--- Supplied data ---

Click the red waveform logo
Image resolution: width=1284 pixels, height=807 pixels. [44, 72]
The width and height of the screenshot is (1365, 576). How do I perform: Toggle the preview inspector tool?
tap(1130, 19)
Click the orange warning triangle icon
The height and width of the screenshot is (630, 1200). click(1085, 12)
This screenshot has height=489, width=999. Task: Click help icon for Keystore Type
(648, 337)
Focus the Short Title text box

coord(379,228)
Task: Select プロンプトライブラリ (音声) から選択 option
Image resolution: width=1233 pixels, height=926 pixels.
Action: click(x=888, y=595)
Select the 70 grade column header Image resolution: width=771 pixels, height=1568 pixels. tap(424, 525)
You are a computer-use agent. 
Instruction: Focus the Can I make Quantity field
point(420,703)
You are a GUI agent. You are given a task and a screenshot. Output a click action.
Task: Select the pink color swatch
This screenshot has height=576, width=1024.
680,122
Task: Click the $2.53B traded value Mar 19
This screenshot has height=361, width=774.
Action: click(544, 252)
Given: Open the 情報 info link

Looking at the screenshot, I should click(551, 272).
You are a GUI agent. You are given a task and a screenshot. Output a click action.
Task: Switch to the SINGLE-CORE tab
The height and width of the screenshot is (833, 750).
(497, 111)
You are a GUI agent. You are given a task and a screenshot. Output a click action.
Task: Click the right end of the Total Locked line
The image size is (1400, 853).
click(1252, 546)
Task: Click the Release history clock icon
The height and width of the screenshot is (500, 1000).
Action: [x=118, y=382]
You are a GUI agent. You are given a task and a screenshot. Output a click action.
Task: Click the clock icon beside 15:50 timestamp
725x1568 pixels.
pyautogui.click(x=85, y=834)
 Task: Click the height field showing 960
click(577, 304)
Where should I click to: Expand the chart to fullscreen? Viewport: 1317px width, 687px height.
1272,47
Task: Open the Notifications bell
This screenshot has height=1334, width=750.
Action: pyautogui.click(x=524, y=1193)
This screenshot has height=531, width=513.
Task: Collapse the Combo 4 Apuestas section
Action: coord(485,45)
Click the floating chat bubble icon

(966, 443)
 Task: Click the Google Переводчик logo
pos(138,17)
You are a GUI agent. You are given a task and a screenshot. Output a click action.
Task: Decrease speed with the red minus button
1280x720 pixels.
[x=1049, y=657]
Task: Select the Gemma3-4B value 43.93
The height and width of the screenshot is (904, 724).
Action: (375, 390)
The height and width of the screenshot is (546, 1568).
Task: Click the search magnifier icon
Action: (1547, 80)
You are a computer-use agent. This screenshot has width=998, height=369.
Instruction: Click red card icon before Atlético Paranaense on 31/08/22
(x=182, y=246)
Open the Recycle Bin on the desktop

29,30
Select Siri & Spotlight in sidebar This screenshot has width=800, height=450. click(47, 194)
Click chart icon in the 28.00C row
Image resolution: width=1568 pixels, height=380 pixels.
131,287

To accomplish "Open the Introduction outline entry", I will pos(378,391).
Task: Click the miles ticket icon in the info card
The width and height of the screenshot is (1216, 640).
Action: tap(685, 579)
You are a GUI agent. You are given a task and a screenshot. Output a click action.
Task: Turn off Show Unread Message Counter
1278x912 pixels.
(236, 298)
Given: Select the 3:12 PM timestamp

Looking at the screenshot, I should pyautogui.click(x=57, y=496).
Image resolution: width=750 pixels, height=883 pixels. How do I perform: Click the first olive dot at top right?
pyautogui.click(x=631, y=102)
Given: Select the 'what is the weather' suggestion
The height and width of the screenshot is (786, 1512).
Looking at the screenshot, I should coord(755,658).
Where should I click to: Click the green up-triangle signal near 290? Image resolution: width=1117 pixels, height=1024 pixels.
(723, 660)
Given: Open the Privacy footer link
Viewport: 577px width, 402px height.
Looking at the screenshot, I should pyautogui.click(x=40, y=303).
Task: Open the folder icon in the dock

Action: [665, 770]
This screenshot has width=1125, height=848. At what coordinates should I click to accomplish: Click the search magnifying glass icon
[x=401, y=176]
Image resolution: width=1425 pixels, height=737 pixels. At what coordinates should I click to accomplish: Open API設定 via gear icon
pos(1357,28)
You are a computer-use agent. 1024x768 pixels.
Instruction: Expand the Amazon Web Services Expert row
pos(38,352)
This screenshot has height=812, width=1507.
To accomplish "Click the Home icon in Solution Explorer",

---

## [What you are asked to do]
Set down the preceding data verbatim. Every line belongs in the copy.

## [Solution]
Click the red waveform logo
Image resolution: width=1284 pixels, height=807 pixels. [44, 72]
The width and height of the screenshot is (1365, 576). How do I perform: Toggle the preview inspector tool?
tap(1130, 19)
Click the orange warning triangle icon
The height and width of the screenshot is (630, 1200). click(1085, 12)
This screenshot has height=489, width=999. Task: Click help icon for Keystore Type
(648, 337)
Focus the Short Title text box

coord(379,228)
Task: Select プロンプトライブラリ (音声) から選択 option
Image resolution: width=1233 pixels, height=926 pixels.
Action: click(x=888, y=595)
Select the 70 grade column header Image resolution: width=771 pixels, height=1568 pixels. tap(424, 525)
You are a computer-use agent. 
Instruction: Focus the Can I make Quantity field
point(420,703)
You are a GUI agent. You are given a task and a screenshot. Output a click action.
Task: Select the pink color swatch
This screenshot has height=576, width=1024.
680,122
Task: Click the $2.53B traded value Mar 19
This screenshot has height=361, width=774.
Action: click(544, 252)
Given: Open the 情報 info link

Looking at the screenshot, I should click(551, 272).
You are a GUI agent. You are given a task and a screenshot. Output a click action.
Task: Switch to the SINGLE-CORE tab
The height and width of the screenshot is (833, 750).
(497, 111)
You are a GUI agent. You are given a task and a screenshot. Output a click action.
Task: Click the right end of the Total Locked line
The image size is (1400, 853).
click(1252, 546)
Task: Click the Release history clock icon
The height and width of the screenshot is (500, 1000).
Action: [x=118, y=382]
You are a GUI agent. You are given a task and a screenshot. Output a click action.
Task: Click the clock icon beside 15:50 timestamp
725x1568 pixels.
pyautogui.click(x=85, y=834)
 Task: Click the height field showing 960
click(577, 304)
Where should I click to: Expand the chart to fullscreen? Viewport: 1317px width, 687px height.
1272,47
Task: Open the Notifications bell
This screenshot has height=1334, width=750.
Action: pyautogui.click(x=524, y=1193)
This screenshot has height=531, width=513.
Task: Collapse the Combo 4 Apuestas section
Action: coord(485,45)
Click the floating chat bubble icon

(966, 443)
 Task: Click the Google Переводчик logo
pos(138,17)
You are a GUI agent. You are given a task and a screenshot. Output a click action.
Task: Decrease speed with the red minus button
1280x720 pixels.
[x=1049, y=657]
Task: Select the Gemma3-4B value 43.93
The height and width of the screenshot is (904, 724).
Action: (375, 390)
The height and width of the screenshot is (546, 1568).
Task: Click the search magnifier icon
Action: (1547, 80)
You are a computer-use agent. This screenshot has width=998, height=369.
Instruction: Click red card icon before Atlético Paranaense on 31/08/22
(x=182, y=246)
Open the Recycle Bin on the desktop

29,30
Select Siri & Spotlight in sidebar This screenshot has width=800, height=450. click(47, 194)
Click chart icon in the 28.00C row
Image resolution: width=1568 pixels, height=380 pixels.
131,287

To accomplish "Open the Introduction outline entry", I will pos(378,391).
Task: Click the miles ticket icon in the info card
The width and height of the screenshot is (1216, 640).
Action: tap(685, 579)
You are a GUI agent. You are given a task and a screenshot. Output a click action.
Task: Turn off Show Unread Message Counter
1278x912 pixels.
(236, 298)
Given: Select the 3:12 PM timestamp

Looking at the screenshot, I should pyautogui.click(x=57, y=496).
Image resolution: width=750 pixels, height=883 pixels. How do I perform: Click the first olive dot at top right?
pyautogui.click(x=631, y=102)
Given: Select the 'what is the weather' suggestion
The height and width of the screenshot is (786, 1512).
Looking at the screenshot, I should coord(755,658).
Where should I click to: Click the green up-triangle signal near 290? Image resolution: width=1117 pixels, height=1024 pixels.
(723, 660)
Given: Open the Privacy footer link
Viewport: 577px width, 402px height.
Looking at the screenshot, I should pyautogui.click(x=40, y=303).
Task: Open the folder icon in the dock

Action: [665, 770]
This screenshot has width=1125, height=848. At what coordinates should I click to accomplish: Click the search magnifying glass icon
[x=401, y=176]
Image resolution: width=1425 pixels, height=737 pixels. At what coordinates should I click to accomplish: Open API設定 via gear icon
pos(1357,28)
You are a computer-use agent. 1024x768 pixels.
Instruction: Expand the Amazon Web Services Expert row
pos(38,352)
This screenshot has height=812, width=1507.
To accomplish "Click the Home icon in Solution Explorer",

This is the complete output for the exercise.